Exclusivity means a brand asks you not to work with their competitors for a certain period of time. This is different from usage, since it restricts what you can do with your time and other clients, not just how they use your content.

Why exclusivity is worth more caution than usage

Unlike usage, exclusivity has a real, ongoing cost to you, since it can block you from taking other paid work in the same category while it is active. This is the one area in this playbook where it does make sense to be more careful and to expect additional pay in return.

How to think about it

  • If a brand asks for exclusivity, ask how long it lasts and how specific the category is. A narrow, short exclusivity is much less restrictive than a broad, long one.
  • It is reasonable to ask for a higher rate in exchange for exclusivity, since you are giving up other potential income during that time.
  • For most small deals, exclusivity does not come up much. It tends to show up more with bigger or more established brand relationships.

A simple rule of thumb

If a brand is not offering meaningfully more money for exclusivity, it is fair to push back or suggest removing that clause entirely. This is the one part of your pricing conversation where it makes sense to hold your ground a bit more firmly than with usage or whitelisting.

5. Bundles

Bundles are when you offer multiple videos as a package instead of pricing each one separately. Many brands prefer this, since it is simpler for them to plan and budget for.
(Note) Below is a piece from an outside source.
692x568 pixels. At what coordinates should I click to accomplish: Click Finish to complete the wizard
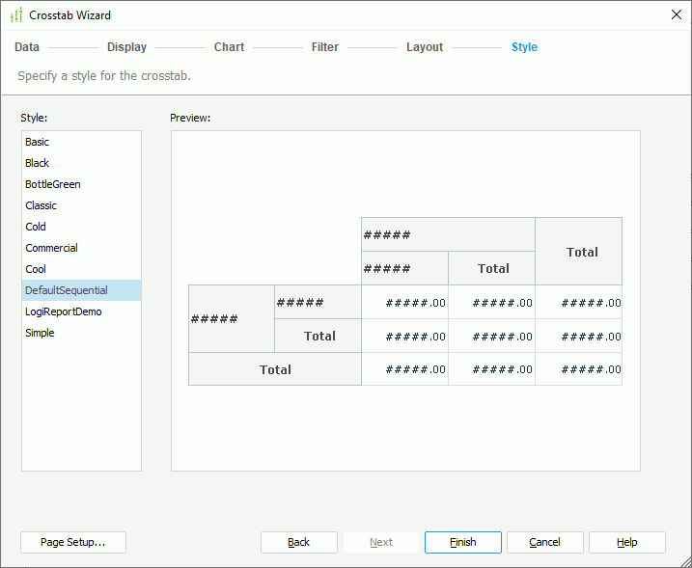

Why bundles work in your favor too

Bundles reduce the back and forth of negotiating each video one at a time, and they give you more predictable income and a stronger, longer relationship with that brand. A bundle is often the natural next step after a successful first video.

How to price a bundle

  • Offer a small discount per video compared to your one off rate, something like 10 to 15 percent off, since you are saving time by not having to re-pitch and re-negotiate for each one.
  • Do not discount so much that a bundle becomes less profitable than doing the videos one at a time. The discount should reflect the time you are saving, not a huge price cut.
  • A common bundle structure is something like three videos for a bundled rate, but you can adjust based on what feels right for your workload and the brand's needs.

Bundles and repeat relationships

Bundles are a natural extension of the first point in this playbook, about keeping your first price low to build the relationship. Once a brand has worked with you once, offering a bundle for their next round of content is a great way to lock in repeat work and grow the relationship into something more stable, instead of restarting the negotiation from scratch every single time.

A simple approach to offering a bundle

  • After a successful first project, mention that you offer bundle pricing for brands who want ongoing content.
  • Keep your bundle pricing simple and consistent, so you are not creating a new custom deal every time.
  • Use bundles as a stepping stone toward a full retainer relationship, where a brand books a set number of videos from you every month.

Recap

  1. Most UGC creators charge between 100 and 250 dollars per video. Use this as your baseline, and adjust based on experience and complexity.
  2. Keep your first price with a new brand a little lower on purpose. The goal is to start the relationship, not maximize the first payday.
  3. Do not overcomplicate usage or whitelisting for small and mid sized deals. Most content gets old within a few months anyway, so it is usually smarter to prioritize the relationship and getting rebooked over squeezing extra fees. Save detailed usage negotiations for bigger, longer term partners.
  4. Exclusivity is the one area worth being more careful about, since it limits your other income. Ask for more pay if a brand wants this.
  5. Use bundles to build repeat, predictable relationships, with a modest discount that reflects the time you are saving, not a steep price cut.

Pricing is not about squeezing every possible dollar out of a single deal. It is about building relationships that keep paying you, project after project, for a long time.